Okay, enough with the melodrama. There are still many people who use SQL*Plus as a regular interface to Oracle. Some from choice. Others are constrained by the lack of a fancy-pants X-Windows interface on their server, or by the limits of SSH. [Yes, I know you can tunnel X-windows over SSH, but how well that works depends on the network bandwidth.] If you're never in the position of being 'stuck' with SQL*Plus, you can stop reading now.
In the shadows, there is something between SQL*Plus and a GUI. I'm not talking the replacements like pysql, or the handy rlwrap. I'm talking about the venerable enemy of vi, the emacs editor and it's sql-oracle mode.
When I first moved to Oracle from Ingres, I was a tad frustrated by the SQL*Plus command line. Ingres' isql was leaps and bounds beyond it from the point of view of interactive use. I was in a terminal-based VAX environment (no pretty beige PCs back then) and VAX had a beautiful editor called EVE. Using EVE I managed to hodge-podge an environment where the editor spawned a sqlplus sub-process and I could feed commands from the editor to sqlplus and get the results back in that editor. Yep, a command history and a results history and I could move horizontally across wide results sets still with their columns without any of that ugly wrapping.
EMACS has that all built in with a special mode called sql-oracle.
In the first screen shot, you see a Putty session from my Windows EeePC to my database server (actually just an Ubuntu VM running on the same machine, with XE installed). I've started up emacs on the server session from the command line. Emacs isn't part of the default Ubuntu install, but it should be available in most linux repositories or for other *nx systems. It's available for Windows too, but if you've got Windows then you're not restricted to this semi-GUI.
From emacs, type Esc then X (the Emacs "Meta" command sequence) and then enter sql-oracle. You get prompted for the username, password and database and then, Ta Da, you have sqlplus in the editor. You can set up some of this as defaults in the .emacs initialization file.
That gives you the nasty split screen in image 2. Ctrl-X followed by 1 will resolve that. Next you want to turn off the word-wrap with Esc, X then the command toggle-truncate.
The third screen shot shows a small query.

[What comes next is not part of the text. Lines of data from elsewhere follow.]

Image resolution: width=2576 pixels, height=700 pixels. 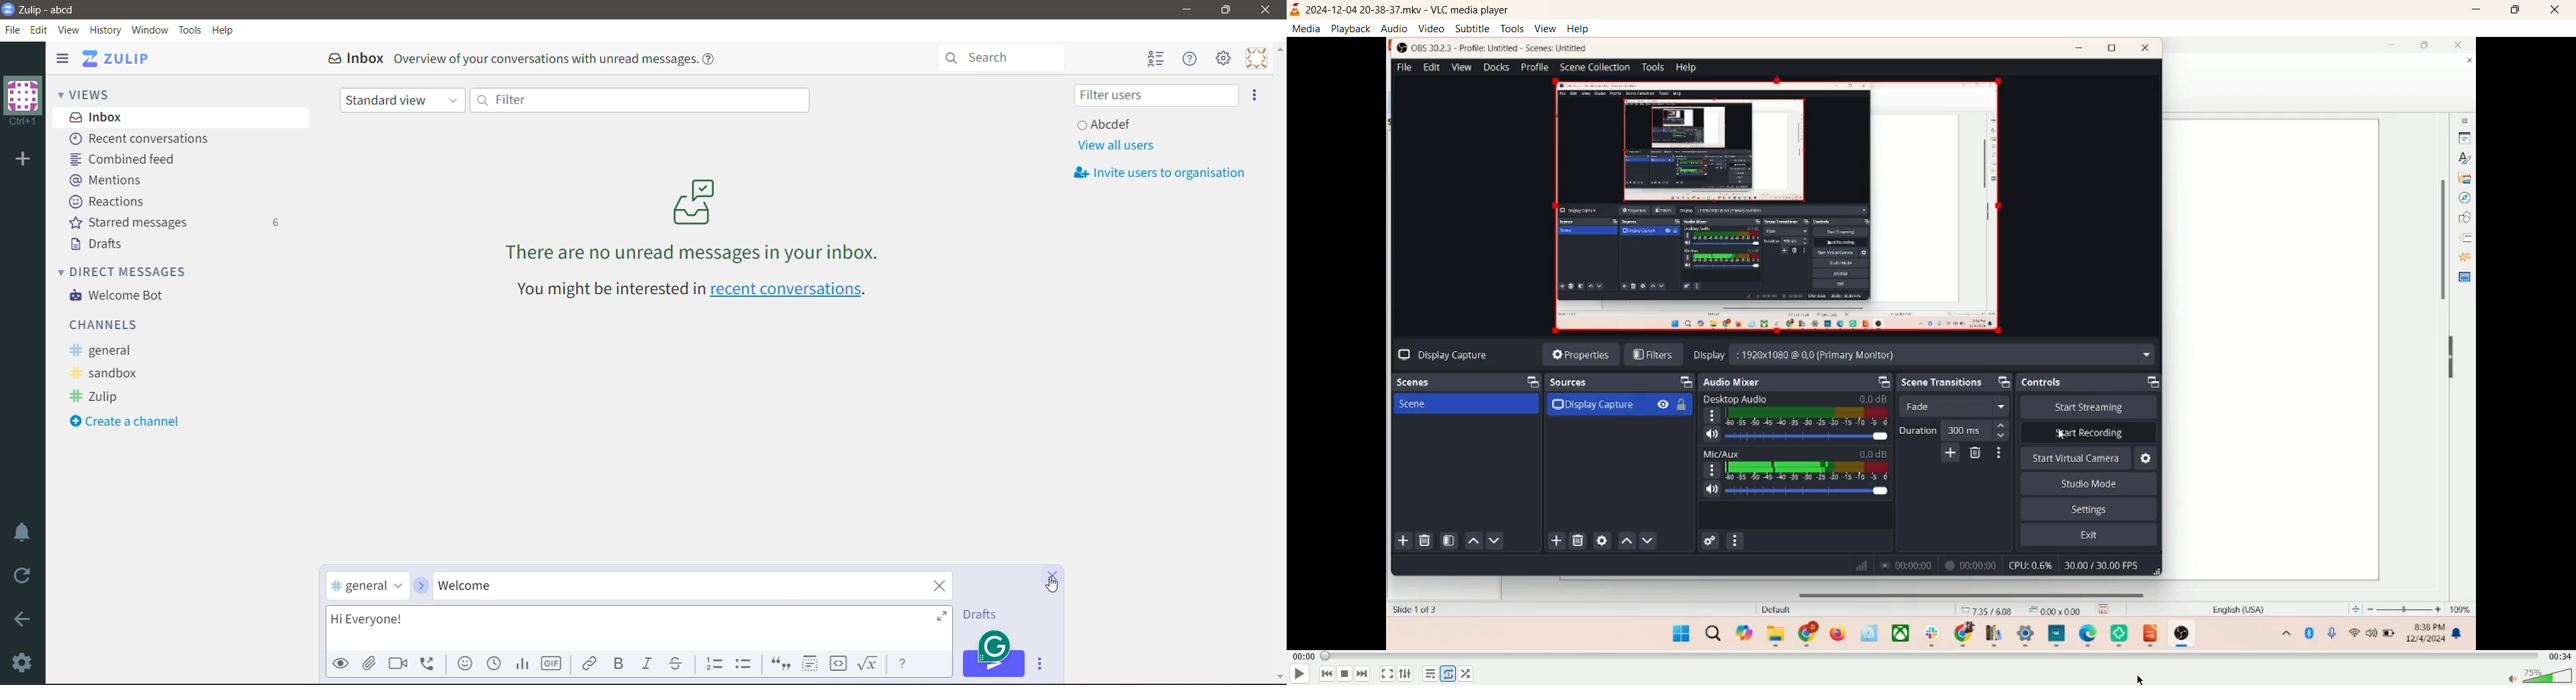 What do you see at coordinates (143, 139) in the screenshot?
I see `Recent conversations` at bounding box center [143, 139].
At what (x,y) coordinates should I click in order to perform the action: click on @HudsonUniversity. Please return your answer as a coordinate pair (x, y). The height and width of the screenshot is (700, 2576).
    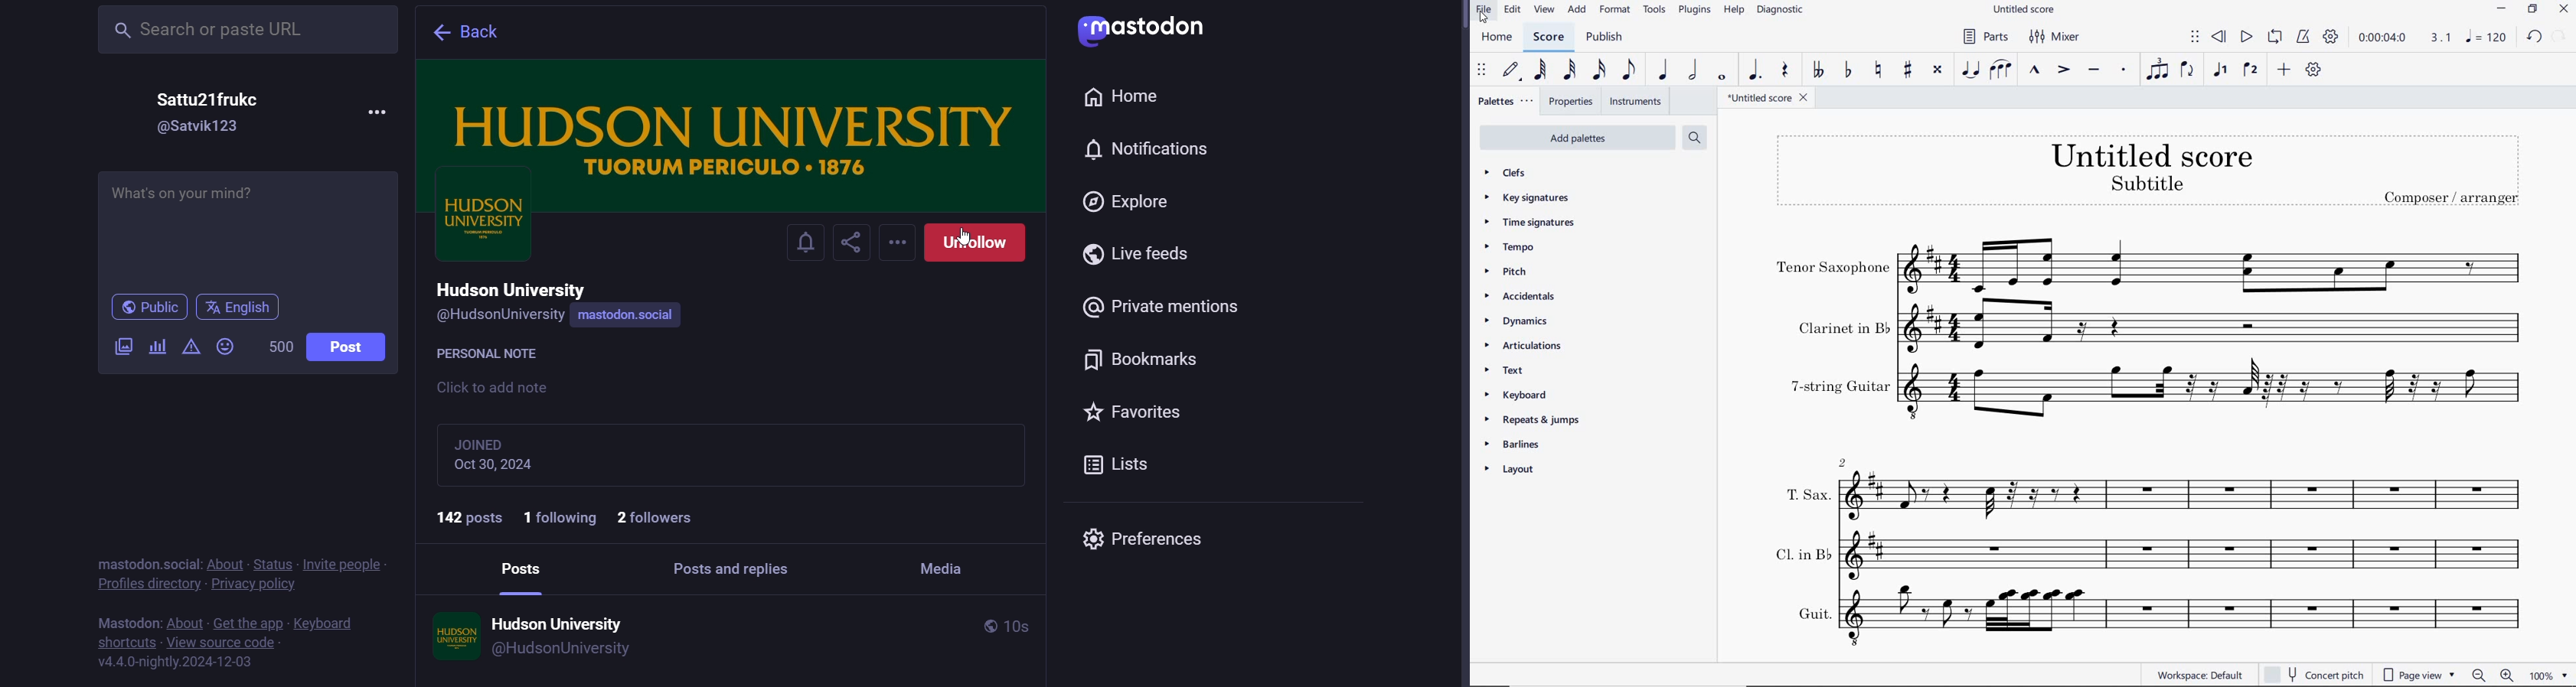
    Looking at the image, I should click on (564, 650).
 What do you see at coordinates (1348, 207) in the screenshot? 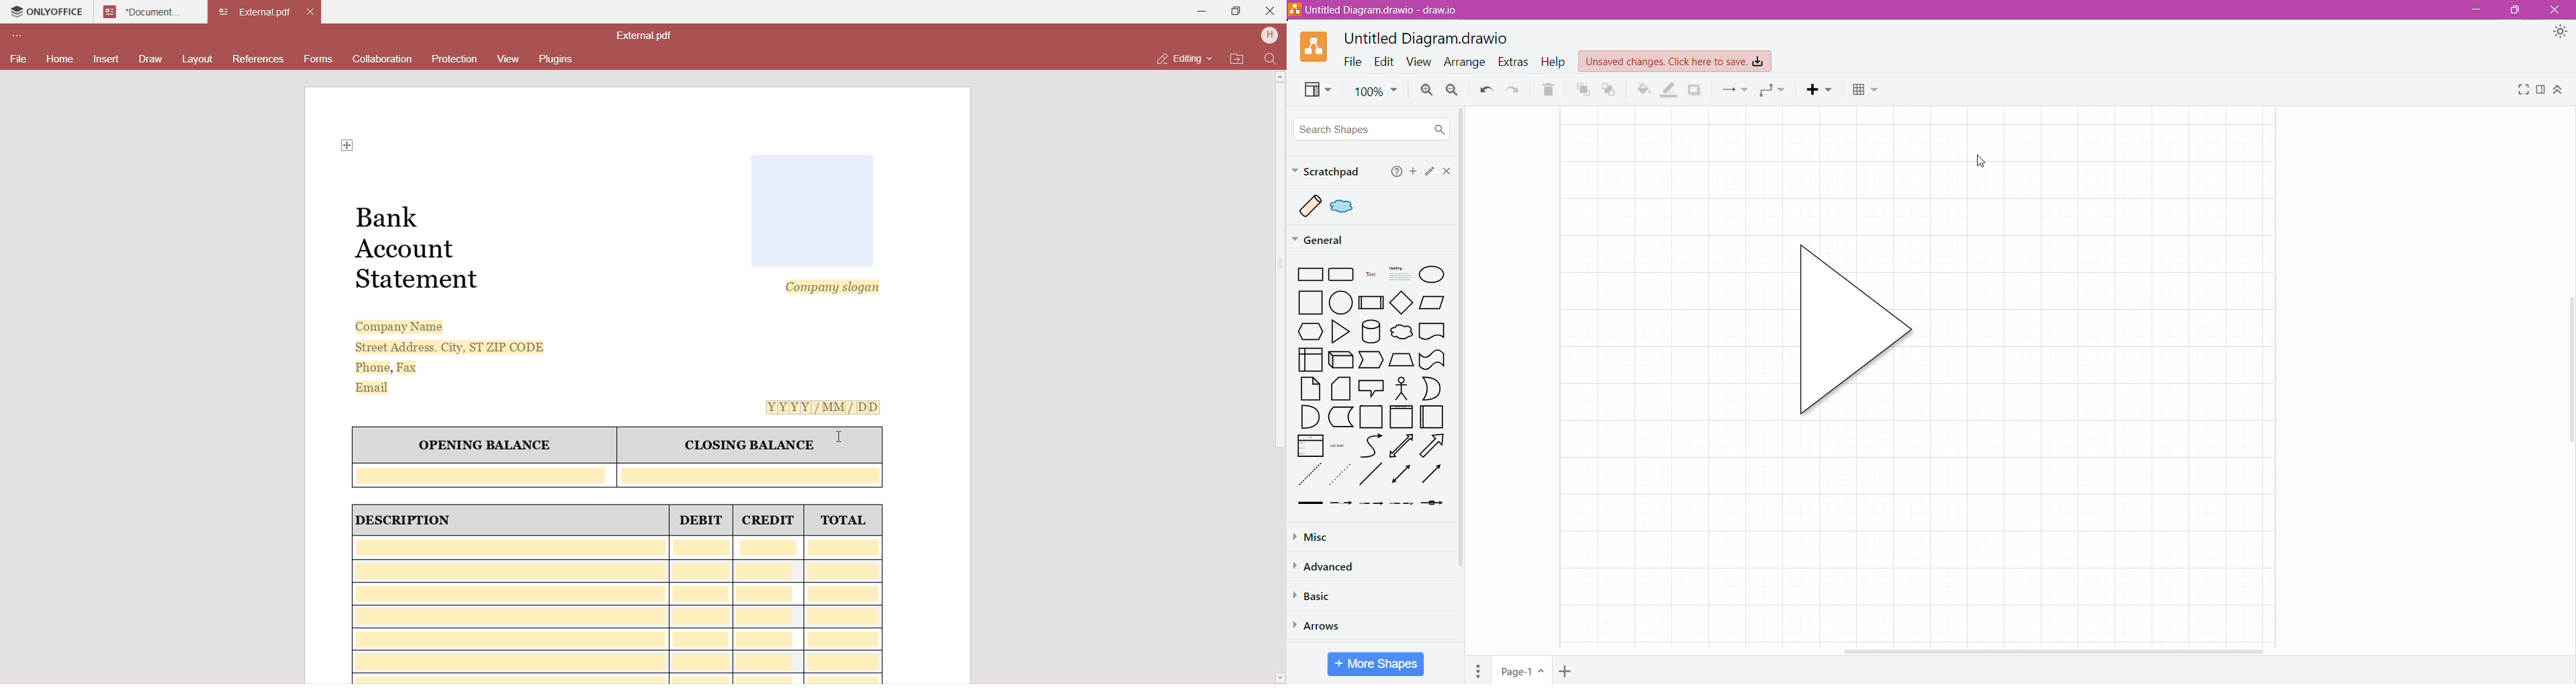
I see `Scratched shape 2` at bounding box center [1348, 207].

I've set my SQL*Plus linesize to a large value. It buggers up DESC unfortunately, but you can't have everything. I can then query a table and see it all properly laid out. I can use ALT-arrow to move forward/back by words to navigate around the result set (or just arrow keys to move column by column)..
For single line SQLs, you can just navigate back up to the line and hit return to re-execute it. For multi-line SQLs, you need to get familiar with killing and yanking (cut and paste in emacs) rectangles, or user Ctrl-J at the end of lines rather than return. [It's called sql-accumulate-and-indent. No-one said emacs was friendly.]
You can find more on Emacs (and the various sql modes for different databases) on the EmacsWiki.